For our Saturday movie feature, here's a film column from Mark's book The Face Of The Tiger that originally appeared in The Spectator a few days after September 11th 2001:
"It was like something out of a movie."
Not everyone said that, but enough people did, watching on television or from the streets of Lower Manhattan. At times it was even shot like a movie, the low crouch of an enterprising videographer capturing the startled "What the fuh...?" of a street-level New Yorker as high above him in the slit of sky between the buildings the second plane sailed across the blue and through the south tower. The "money shots" were eerily reminiscent - the towers falling to earth with the same instant, awesome symbolism as the atomisation of the White House in Independence Day. In Swordfish, just a few weeks ago, a plane clipped a skyscraper; I thought at the time how bored John Travolta's innocent hostages looked, as he and the featured players spat inane dialogue at each other, and his supposedly terrified victims – AFTRA-minimum extras - sat blankly in the background, the director having neglected to direct them. It must have been different last Tuesday, but they couldn't show us that scene.
Still, the dialogue was the same: "Make no mistake – we will hunt down the enemy, we will find the enemy, and we will kill the enemy." George W Bush? No, Bruce Willis in The Siege, the 1998 film about Arab terrorists inflicting on New York "the worst bombing in America since Oklahoma City".
The headlines were the same, too: "Veteran Firefighter's Wife And Child Killed In Bomb Blast." The New York Post? No, the subway posters for Arnold Schwarzenegger's new movie about the bombing of a skyscraper, Collateral Damage, whose ad campaign uses mock newspaper headlines. That's what Manhattan commuters were looking at last Tuesday morning on their way to work in the financial district, if indeed they noticed them at all, so familiar a part of the cultural landscape are Hollywood's explosions and fireballs.
It even played like a movie, starting at 8.48am, when the first plane hit, and ending just under two hours later with both towers reduced to rubble. Then, instead of going to dinner and talking about it for ten minutes, America talked about it all day, and every day since.

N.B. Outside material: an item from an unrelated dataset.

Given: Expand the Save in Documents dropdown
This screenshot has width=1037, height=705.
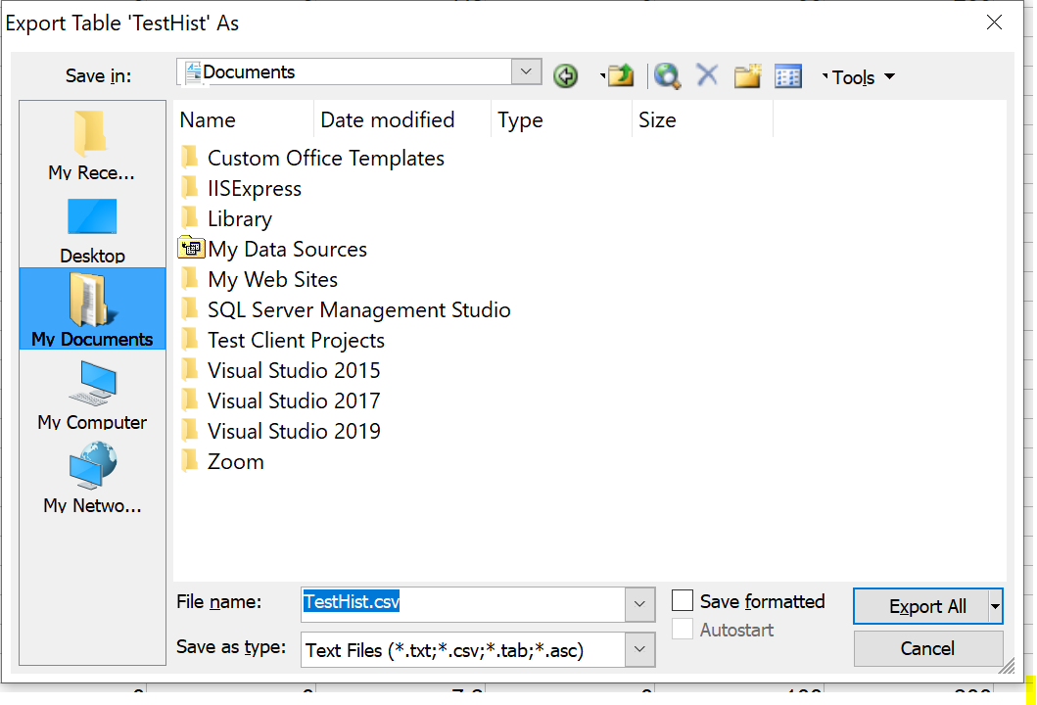Looking at the screenshot, I should coord(527,71).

Of course, there were things that weren't quite right: The after-effect of the towers' collapse, when the great balls of smoke and debris billowed out and pinballed down the canyon streets, sent pedestrians running in terror. But they couldn't outrun it, as in the movies people – or at any rate the above-the-title stars – do so easily. And the real heroism of the day was too primal for Hollywood – the guys on United flight 93 who called their families to say goodbye and wish them a good life, then rushed the hijackers and overpowered them only to crash in a Pennsylvania field. In the Hollywood version, they'd have skimmed the trees, skidded through some scrub, lost the tail and wings, burst into flames, but through the smoke and ambulance sirens at least some of the sooty heroes would have emerged to embrace their sobbing wives. September 11th was like a movie, but with none of the guaranteed consolations.

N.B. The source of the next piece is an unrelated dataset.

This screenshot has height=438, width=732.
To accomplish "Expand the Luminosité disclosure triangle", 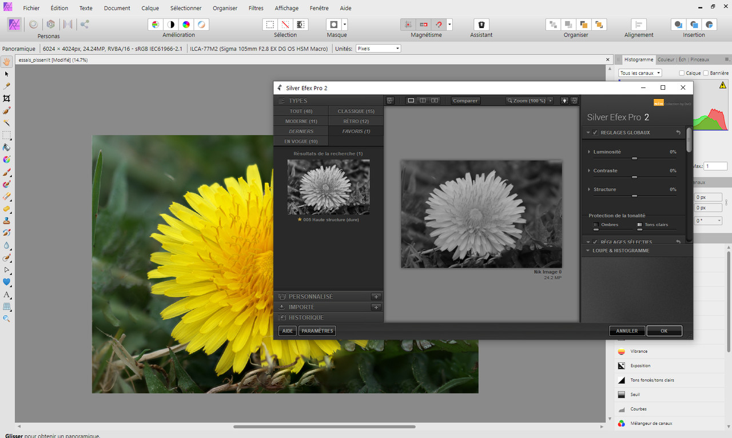I will 589,152.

When I saw Independence Day, the big moment – the evaporation of the White House – brought the audience to wild whoops and cheers. They were reacting to it not as a dramatic moment, not as a plot point, but as an effect. This is not an especially American characteristic, or even a movie one. I remember years ago attending the first night of Winnie, a musical about Churchill, at the Victoria Palace. The big set-piece was the recreation of the bombing of the Café de Paris, a crowded dance floor suddenly blown to pieces. The contrast between the carnage and the gaiety of only an instant before should have been shocking. Instead, even as the bodies were hitting the stage, the audience burst into delirious applause. Their appreciation of the technology required to bring off the moment overrode any emotional engagement with it. And, say what you like, until last Tuesday the cinematic incineration of American urban landmarks was strictly hypothetical. In London, as in Europe's other great cities, these things really happened, within living memory.

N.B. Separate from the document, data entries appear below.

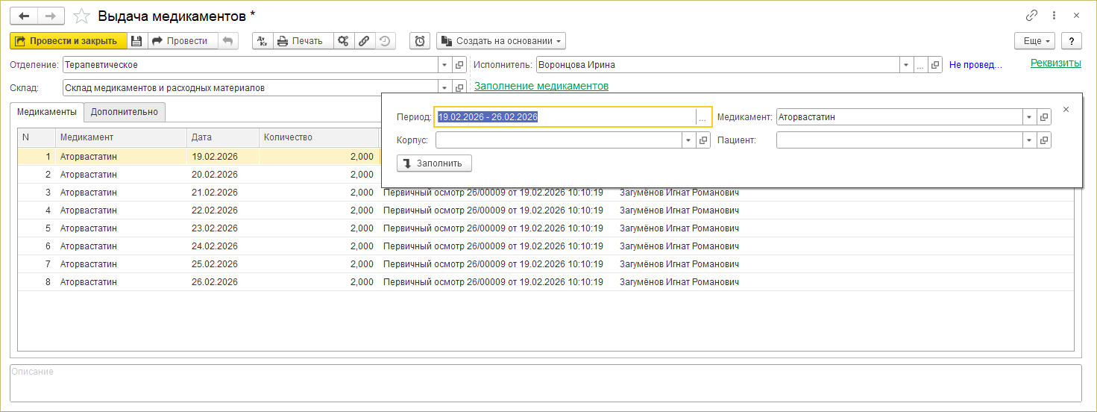This screenshot has height=412, width=1097.
Task: Add document to favorites with star icon
Action: tap(83, 16)
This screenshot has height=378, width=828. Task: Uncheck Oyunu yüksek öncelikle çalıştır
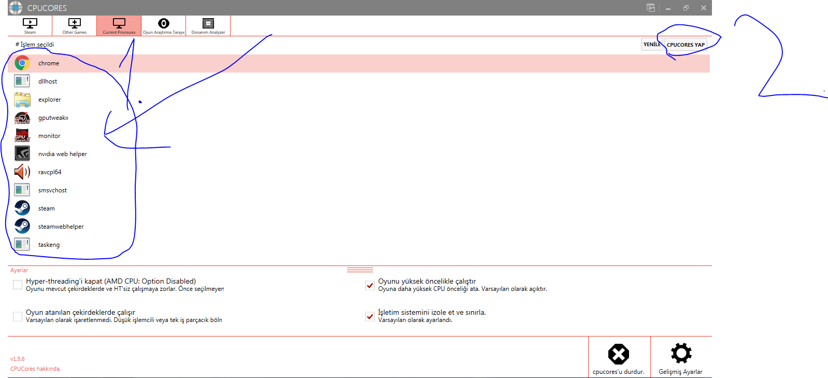370,285
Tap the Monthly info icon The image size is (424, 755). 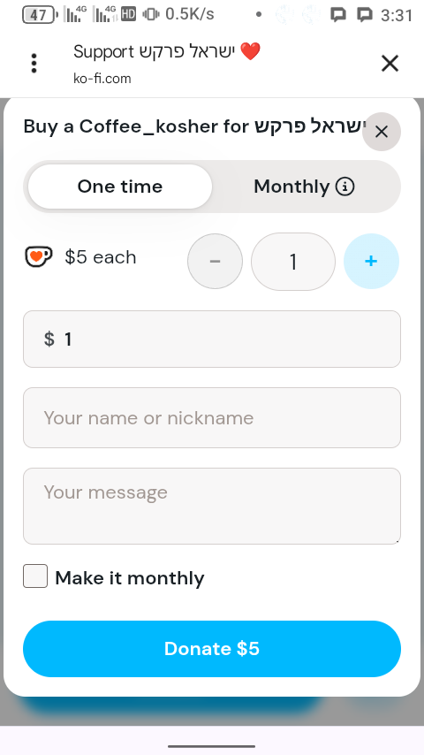tap(345, 187)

If I had to identify the point at which the disaster overwhelmed the disaster movie, it would be when the networks realised the small, dark pinpricks on the ledges of the shattered towers were people. When aliens blow up the White House in Independence Day, it's a computer-generated model that gets demolished, and we give no thought to the secretaries, ushers, aides and sightseers who would have been interred within. In the non-movie, humanity asserted its primacy over technical spectacle: on those top floors, faced with a choice between burning alive or taking one last gulp of oxygen, people jumped. Traders, receptionists, clients, one couple choosing to die together and falling through the air hand in hand. Who were they? Men, women, we didn't know. For a moment, the cameras seemed to close in on the falling bodies. What a shot! The faces, the agony. But then they thought better of it, and stayed back.
Schwarzenegger's forthcoming film won't be coming forth any time soon: Collateral Damage is indefinitely postponed. Couldn't he lean on Warners just to drop it? Couldn't he do what Frank Sinatra did after the death of Kennedy, when he yanked his assassination thriller The Manchurian Candidate from cinema screens and kept it out of circulation for a quarter-century? We should expect no less of Arnie, who might like to ponder a move into costume drama or musicals or anything except formula video games that encourage us to admire destruction as choreography. Perhaps, at some level, those killers thought it would be an especially black jest to use the clichés of Hollywood's synthetic pain to inflict real pain. Even in America, life isn't a movie.